Stored data entries:
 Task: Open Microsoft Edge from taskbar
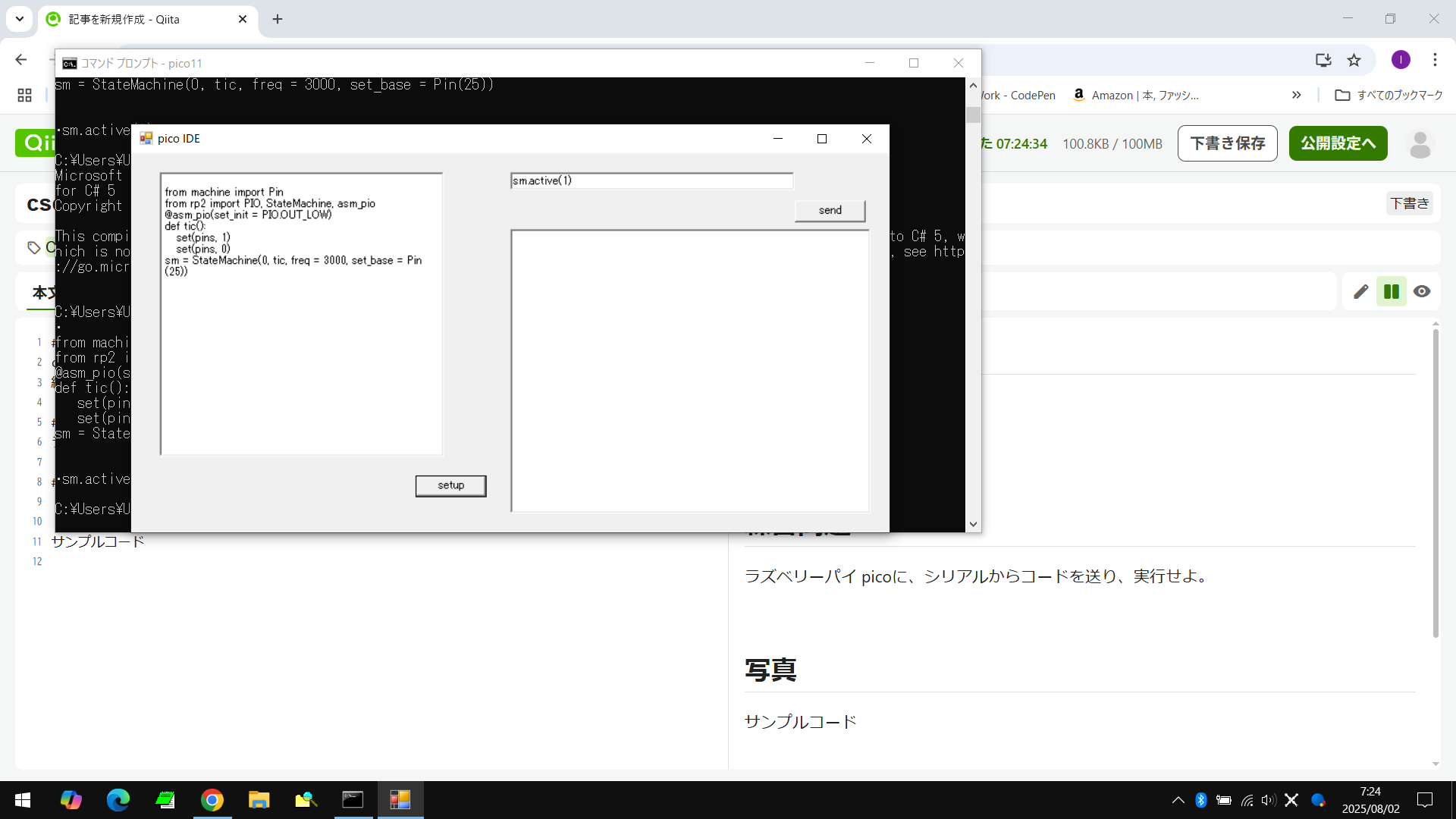(118, 799)
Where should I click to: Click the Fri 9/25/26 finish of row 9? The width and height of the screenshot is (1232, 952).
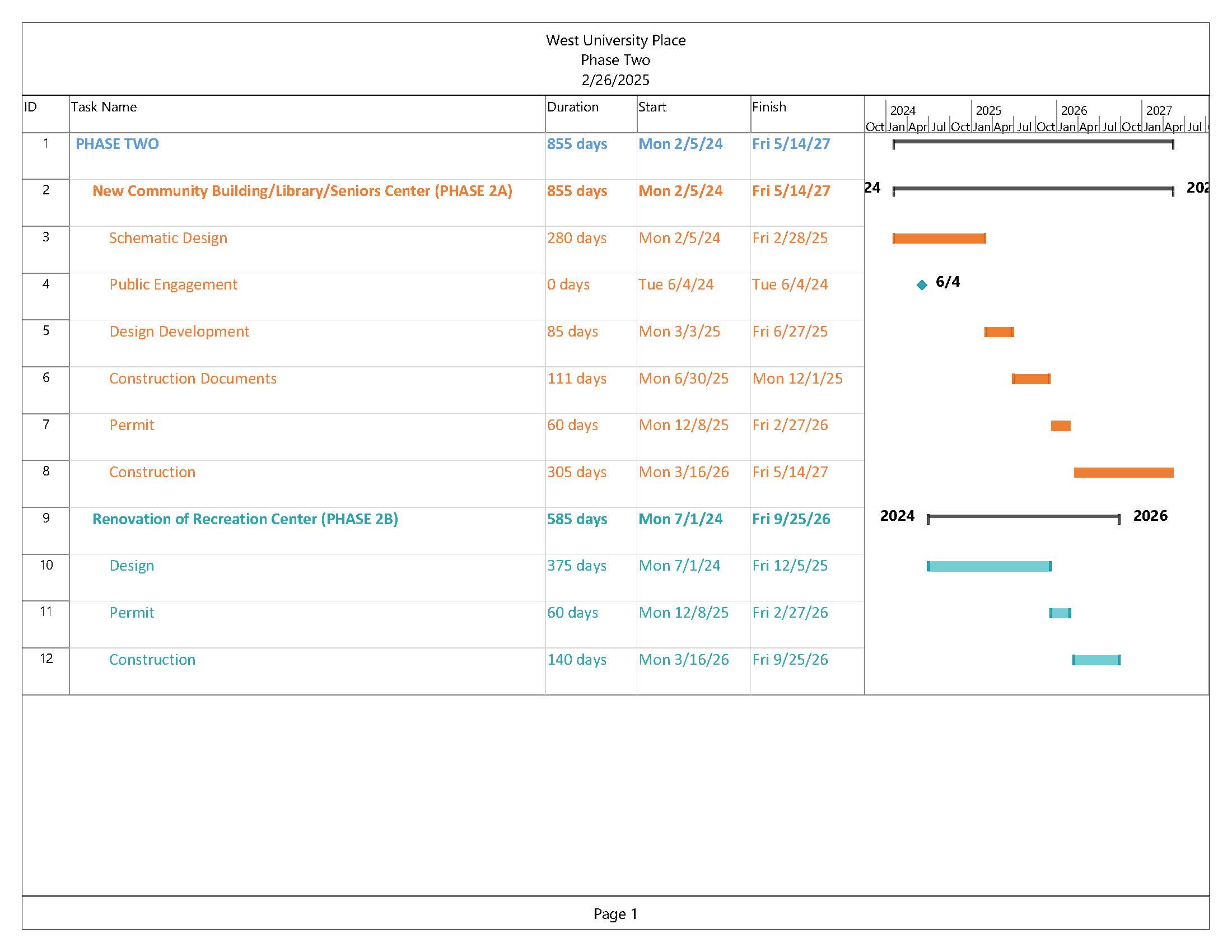pyautogui.click(x=791, y=519)
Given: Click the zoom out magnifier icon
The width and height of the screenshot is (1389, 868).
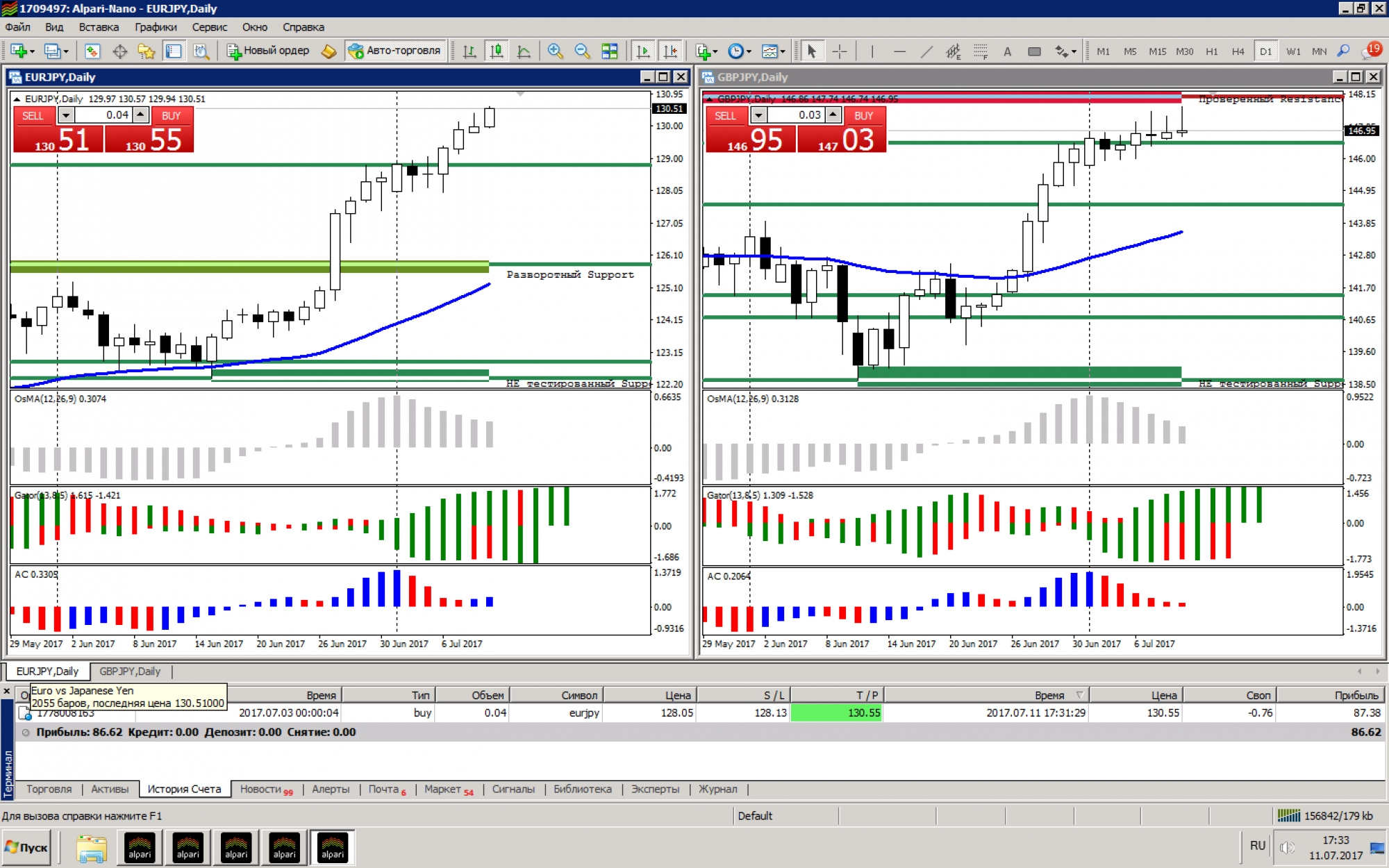Looking at the screenshot, I should point(582,51).
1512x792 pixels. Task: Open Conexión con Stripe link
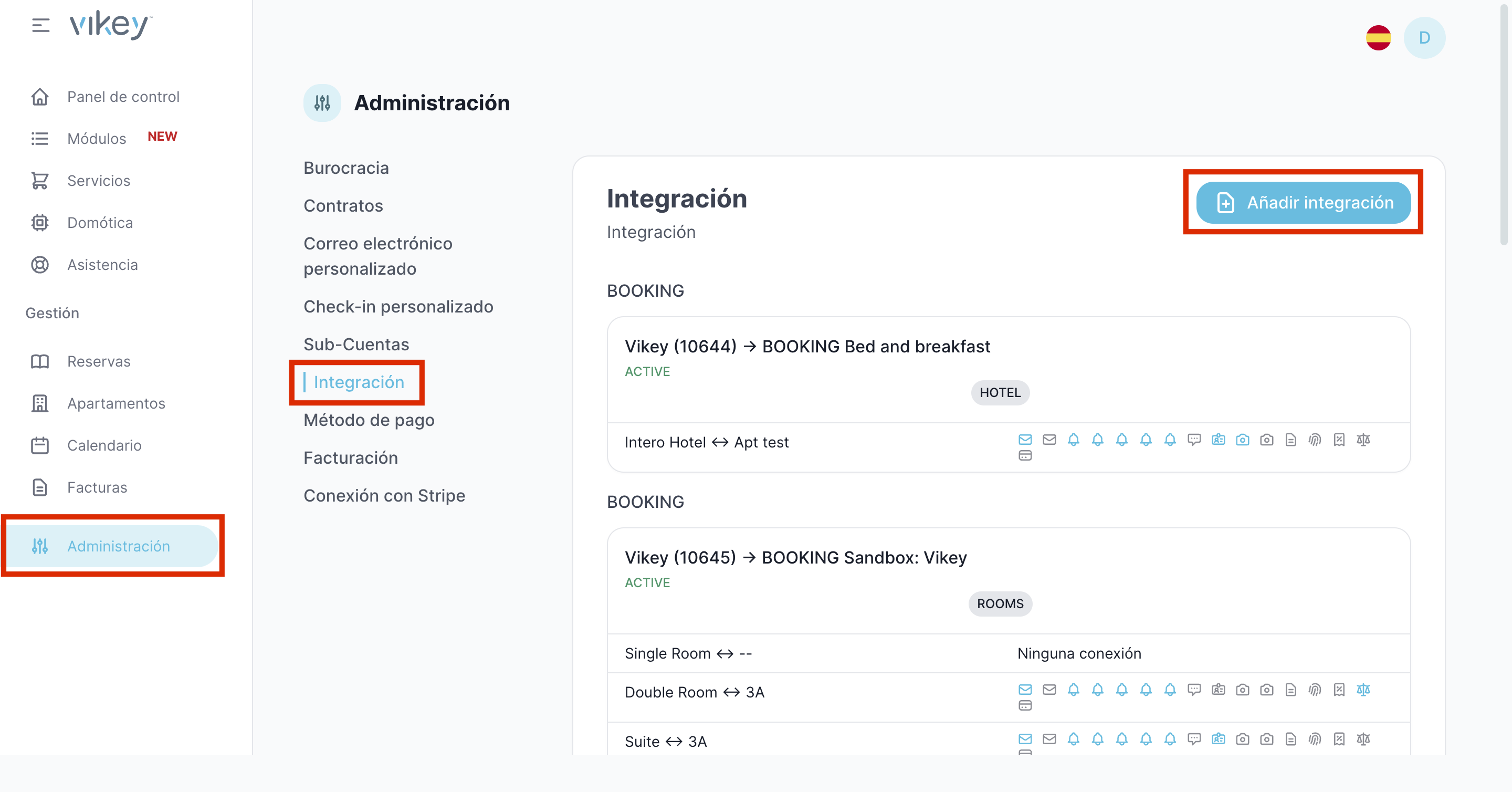[x=384, y=495]
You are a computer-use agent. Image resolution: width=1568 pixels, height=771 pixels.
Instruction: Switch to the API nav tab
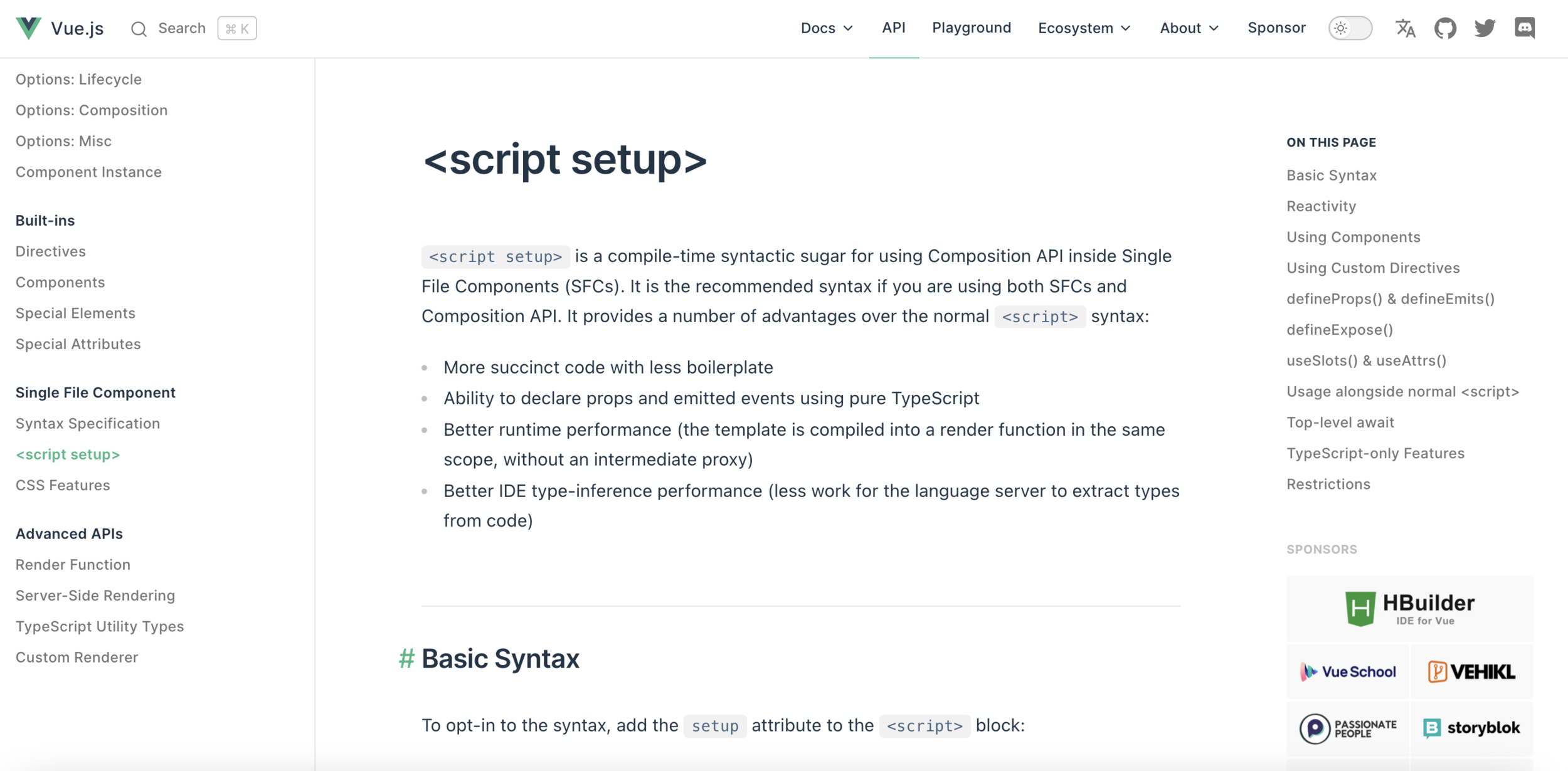[x=893, y=28]
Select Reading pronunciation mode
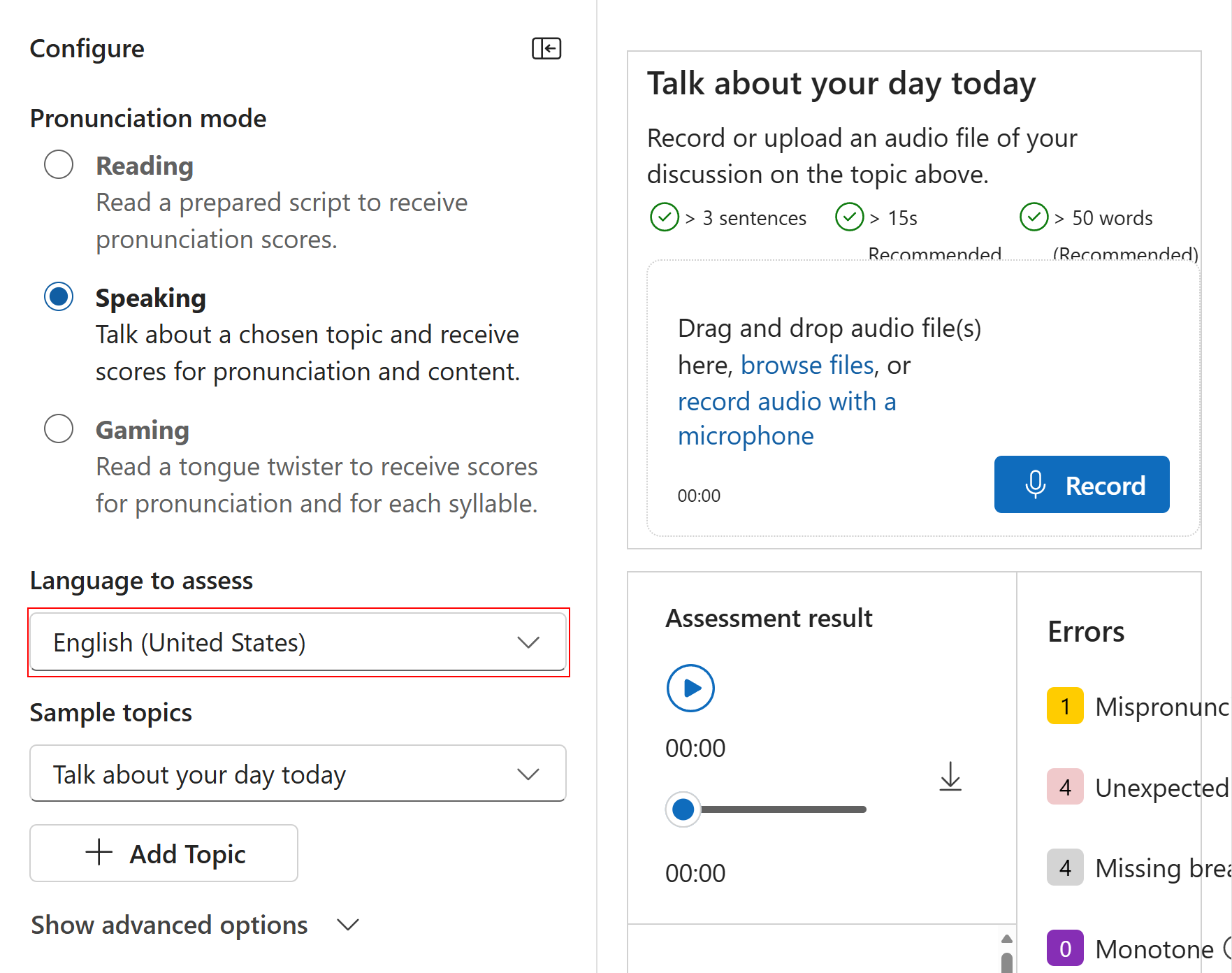This screenshot has width=1232, height=973. [59, 164]
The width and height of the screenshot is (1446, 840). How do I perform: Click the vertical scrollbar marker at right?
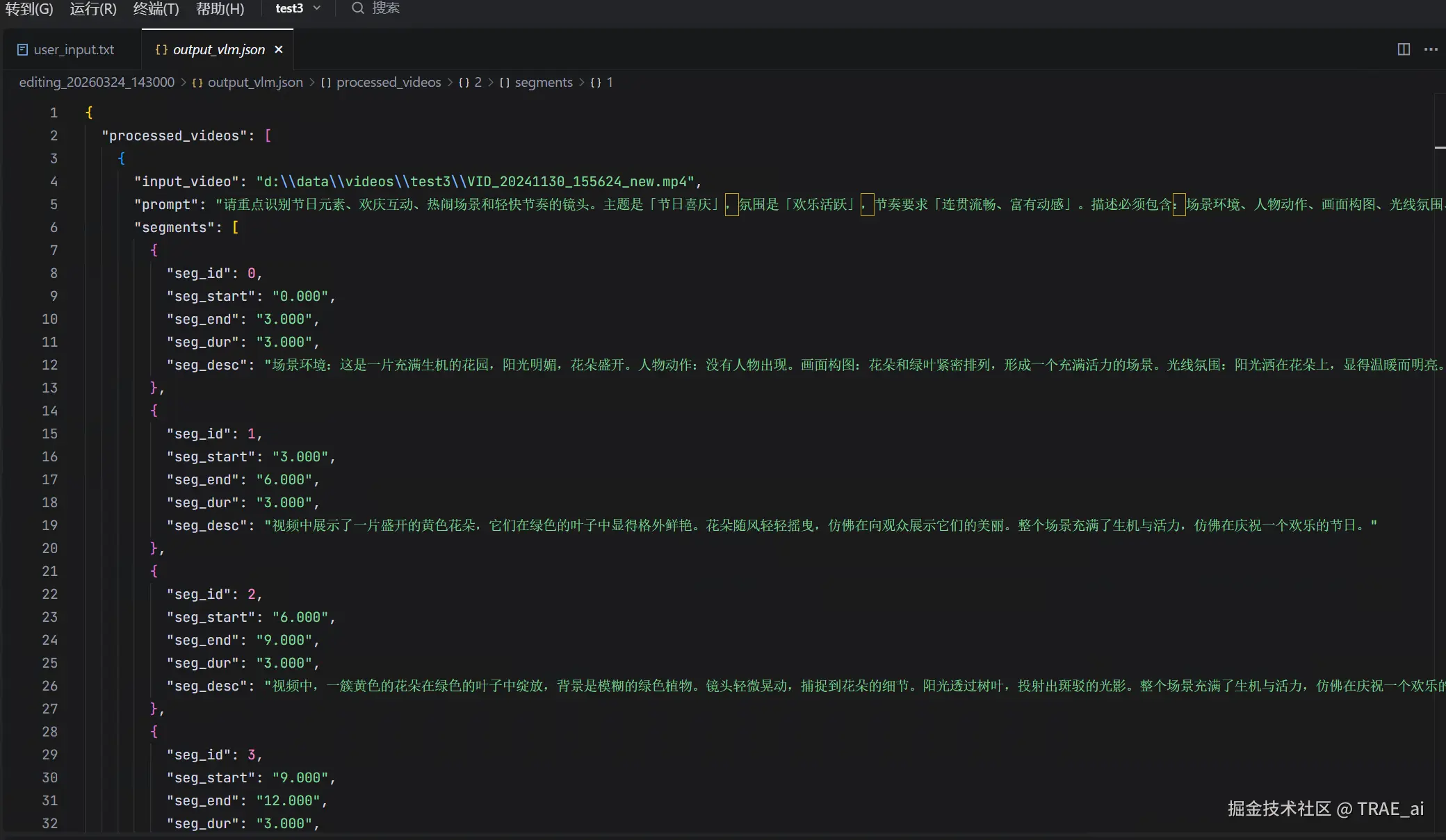click(x=1440, y=147)
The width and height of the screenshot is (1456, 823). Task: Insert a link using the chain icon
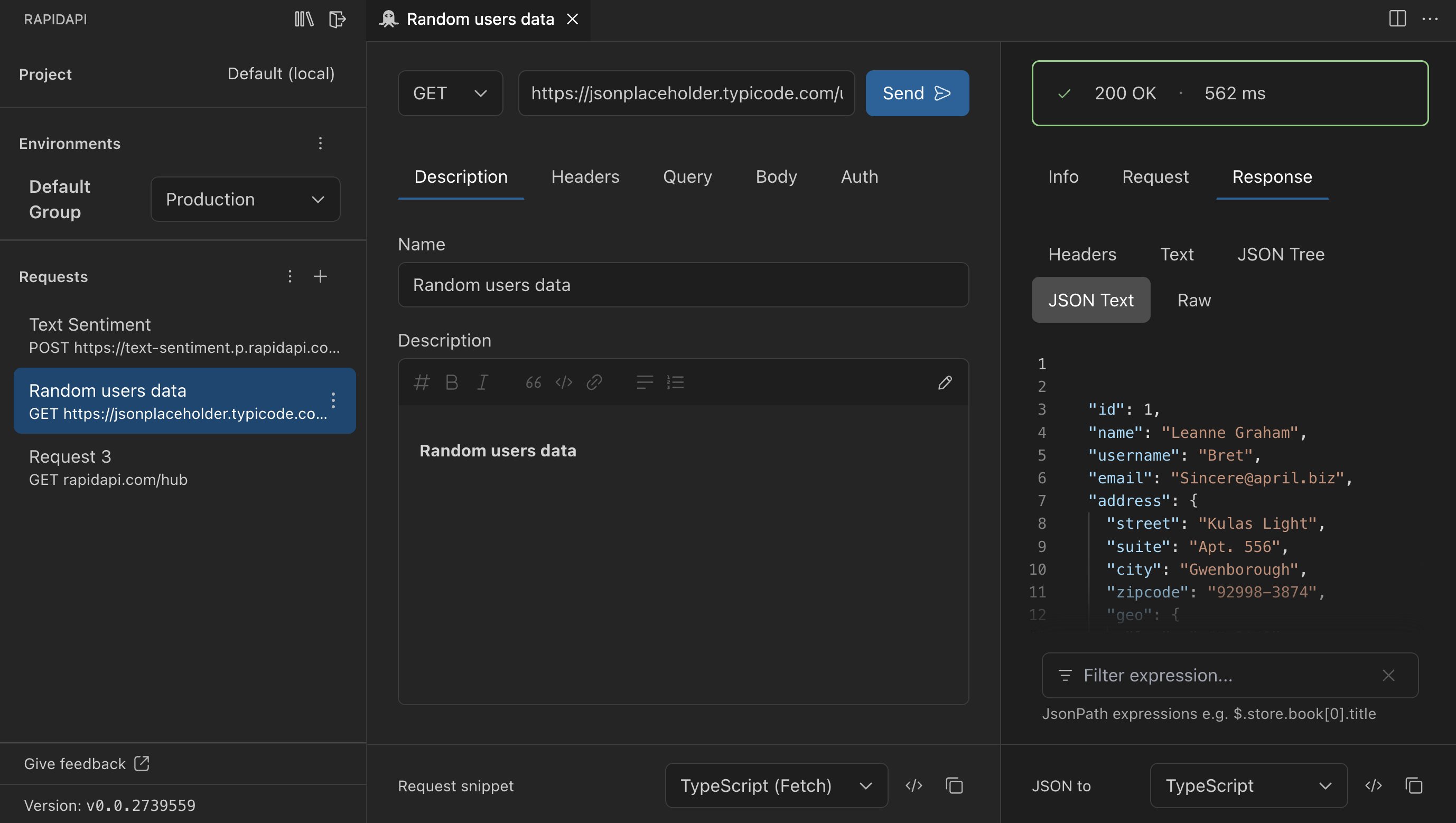coord(594,382)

EXERCISE DIRECTIONS :: Reproduce every record exactly; images stay out.

SOLUTION TO THE PROBLEM ::
 Task: Open Microsoft Edge from taskbar
(118, 799)
Where should I click to: Click the Fri 9/25/26 finish of row 9? The width and height of the screenshot is (1232, 952).
pyautogui.click(x=791, y=519)
Given: Click the zoom out magnifier icon
The width and height of the screenshot is (1389, 868).
Looking at the screenshot, I should point(582,51).
1512x792 pixels. Task: Open Conexión con Stripe link
[x=384, y=495]
You are a computer-use agent. Image resolution: width=1568 pixels, height=771 pixels.
Instruction: Switch to the API nav tab
[x=893, y=28]
Select Reading pronunciation mode
This screenshot has width=1232, height=973. [59, 164]
The width and height of the screenshot is (1446, 840). How do I perform: Click the vertical scrollbar marker at right?
click(x=1440, y=147)
The width and height of the screenshot is (1456, 823). Task: Insert a link using the chain icon
coord(594,382)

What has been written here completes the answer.